In case you weren’t adding up medals, Ohio brewers have taken home seven medals in the American-style and imperial IPA categories at the Great American Beer Festival since 2010 — second only to the 14 awarded California brewers.
California has, like, 8 ba-jillion breweries so its odds are greater at taking home hardware. Its well-deserved success on the national stage is the only thing standing in the way of declaring Ohio the undisputed IPA king.
Despite its penchant for producing medal worthy IPAs, Ohio seems to get little national notice.
“We don’t get the recognition we deserve,” Fat Head’s co-owner and brewer Matt Cole said. “People don’t think we’re capable.”
Maybe it’s an attitude that nothing so tasty can come out of the Midwest. Cole, who travels often, has heard that East Coast and West Coast bias.

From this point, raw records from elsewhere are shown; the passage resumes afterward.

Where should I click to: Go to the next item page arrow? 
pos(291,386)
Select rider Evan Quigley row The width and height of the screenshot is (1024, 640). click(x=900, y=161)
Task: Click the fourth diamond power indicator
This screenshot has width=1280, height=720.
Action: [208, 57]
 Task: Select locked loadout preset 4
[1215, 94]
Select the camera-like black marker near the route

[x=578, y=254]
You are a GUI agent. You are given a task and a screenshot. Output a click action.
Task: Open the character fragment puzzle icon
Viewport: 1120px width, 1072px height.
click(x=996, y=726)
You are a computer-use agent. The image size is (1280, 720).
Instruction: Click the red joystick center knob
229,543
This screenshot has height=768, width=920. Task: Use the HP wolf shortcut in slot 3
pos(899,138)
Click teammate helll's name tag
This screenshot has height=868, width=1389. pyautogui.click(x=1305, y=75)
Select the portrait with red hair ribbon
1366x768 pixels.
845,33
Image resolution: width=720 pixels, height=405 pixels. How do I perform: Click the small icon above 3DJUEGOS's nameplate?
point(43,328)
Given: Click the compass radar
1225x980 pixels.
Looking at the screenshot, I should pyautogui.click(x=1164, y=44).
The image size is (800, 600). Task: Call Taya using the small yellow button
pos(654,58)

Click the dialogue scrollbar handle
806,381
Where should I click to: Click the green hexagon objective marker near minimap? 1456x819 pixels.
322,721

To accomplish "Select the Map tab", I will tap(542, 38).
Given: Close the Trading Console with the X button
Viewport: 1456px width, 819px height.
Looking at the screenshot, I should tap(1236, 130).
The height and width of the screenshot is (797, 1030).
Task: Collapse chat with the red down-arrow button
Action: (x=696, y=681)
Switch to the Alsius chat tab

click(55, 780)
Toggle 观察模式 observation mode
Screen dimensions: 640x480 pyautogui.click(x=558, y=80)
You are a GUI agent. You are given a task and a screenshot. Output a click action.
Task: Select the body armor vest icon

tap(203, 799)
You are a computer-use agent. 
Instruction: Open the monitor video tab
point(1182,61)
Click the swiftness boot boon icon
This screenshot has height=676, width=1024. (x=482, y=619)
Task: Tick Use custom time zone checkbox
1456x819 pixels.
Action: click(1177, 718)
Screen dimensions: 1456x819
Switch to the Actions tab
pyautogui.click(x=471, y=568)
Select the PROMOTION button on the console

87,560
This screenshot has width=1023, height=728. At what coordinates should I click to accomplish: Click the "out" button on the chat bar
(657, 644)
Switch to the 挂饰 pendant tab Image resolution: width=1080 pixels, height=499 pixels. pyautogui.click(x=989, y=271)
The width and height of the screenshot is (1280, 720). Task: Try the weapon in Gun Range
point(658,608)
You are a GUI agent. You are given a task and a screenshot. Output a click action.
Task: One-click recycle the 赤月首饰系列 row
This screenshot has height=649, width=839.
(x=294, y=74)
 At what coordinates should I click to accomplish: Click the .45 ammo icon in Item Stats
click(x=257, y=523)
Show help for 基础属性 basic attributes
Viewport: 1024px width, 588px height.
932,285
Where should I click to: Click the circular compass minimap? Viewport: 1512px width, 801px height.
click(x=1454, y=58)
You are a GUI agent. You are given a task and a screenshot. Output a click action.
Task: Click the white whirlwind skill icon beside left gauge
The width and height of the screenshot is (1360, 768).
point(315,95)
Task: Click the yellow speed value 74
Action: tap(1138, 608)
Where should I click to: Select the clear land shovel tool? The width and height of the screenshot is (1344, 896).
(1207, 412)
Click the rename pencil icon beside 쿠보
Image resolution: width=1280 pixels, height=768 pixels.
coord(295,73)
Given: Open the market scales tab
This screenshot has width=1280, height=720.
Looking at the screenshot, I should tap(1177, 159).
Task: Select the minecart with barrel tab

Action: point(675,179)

Let’s face it, much of the national IPA discussion is focused on Heady Topper this and Pliny the Elder that.
One person who doesn’t have to be convinced about the Buckeye State’s prowess is Joshua Bernstein, author of The Complete Beer Course and a Dayton native.
He is working on a new book about IPAs and plans to include Fat Head’s, Columbus and The Brew Kettle.
“Ohio is making great, balanced, IPAs, forthright with hop presence but not over-the-top,” Bernstein said when asked about Ohio’s reputation. “They can stand toe-to-toe on a national stage. They’re not quite the new hotness of the Northeast IPA — essentially, unfiltered hop milkshakes full of aroma and flavor, not bitterness — but that’s just fine.
“The Ohio IPAs banish neither malt nor bitterness, but they remain bright, fragrant, and eminently, compulsively drinkable, from the first bottle in the six-pack to the last.”